Records from a data collection -
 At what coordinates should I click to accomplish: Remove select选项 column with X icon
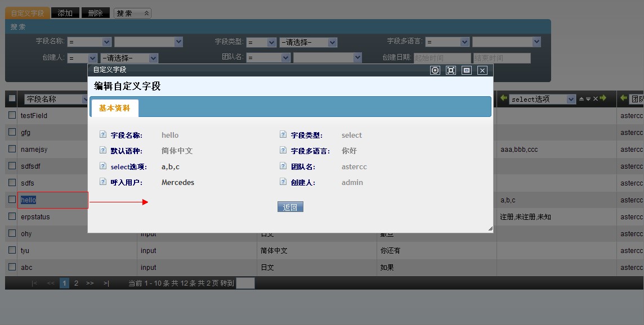coord(595,99)
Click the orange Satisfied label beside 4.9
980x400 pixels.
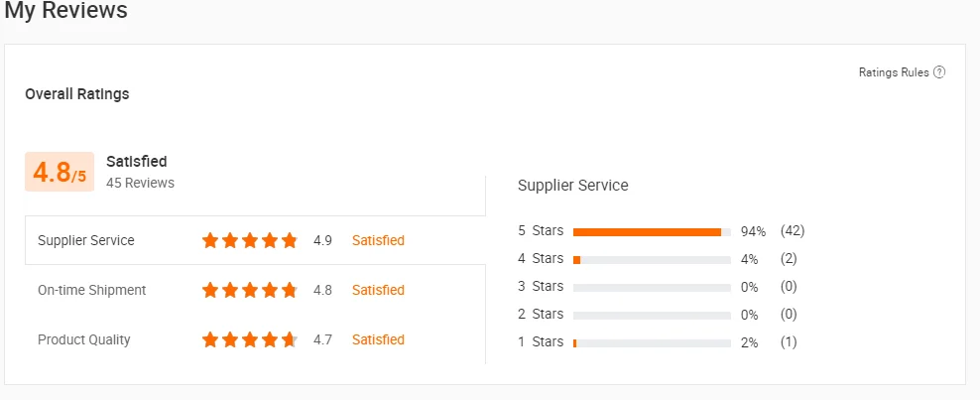(x=378, y=240)

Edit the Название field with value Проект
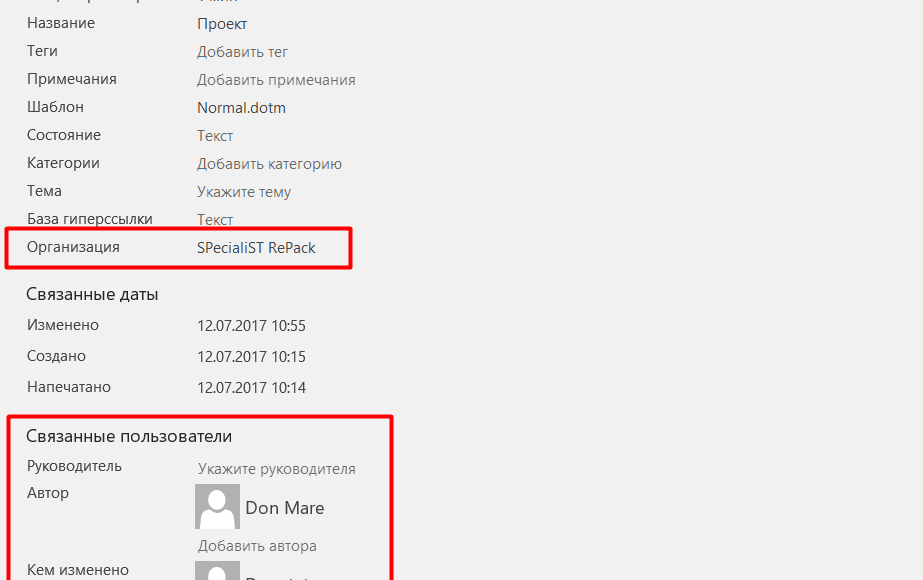click(222, 24)
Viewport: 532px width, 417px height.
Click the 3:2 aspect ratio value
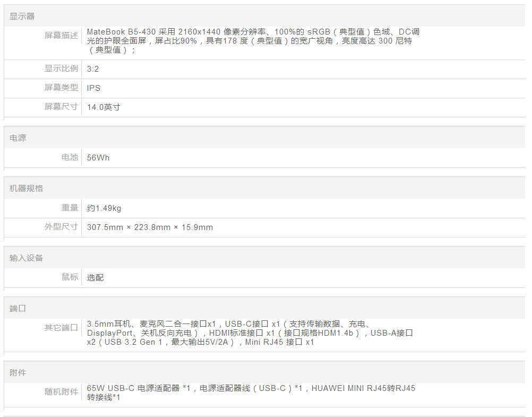pos(93,69)
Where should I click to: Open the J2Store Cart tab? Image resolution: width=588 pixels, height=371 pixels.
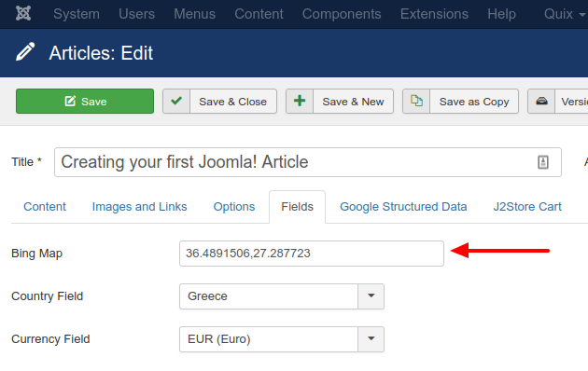point(527,207)
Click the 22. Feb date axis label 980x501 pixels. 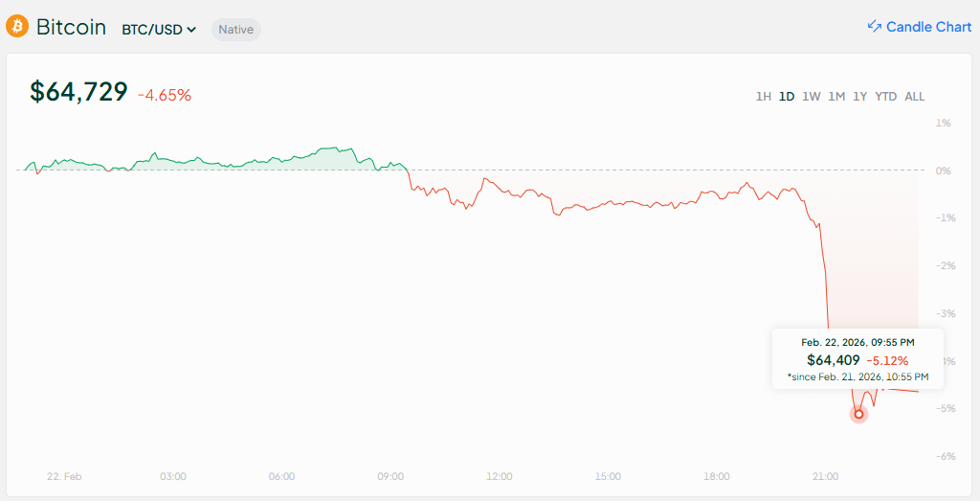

Task requirements - Would you reproduce the records exactly as they stand, but without the pictures?

Output of the exercise -
 At what coordinates should I click to accomplish: Remove select选项 column with X icon
coord(595,99)
Click the orange Satisfied label beside 4.9
980x400 pixels.
(x=378, y=240)

Edit the Название field with value Проект
click(222, 24)
Viewport: 532px width, 417px height.
Click the 3:2 aspect ratio value
pos(93,69)
Where should I click to: Open the J2Store Cart tab? Image resolution: width=588 pixels, height=371 pixels.
point(527,207)
Click the 22. Feb date axis label 980x501 pixels. 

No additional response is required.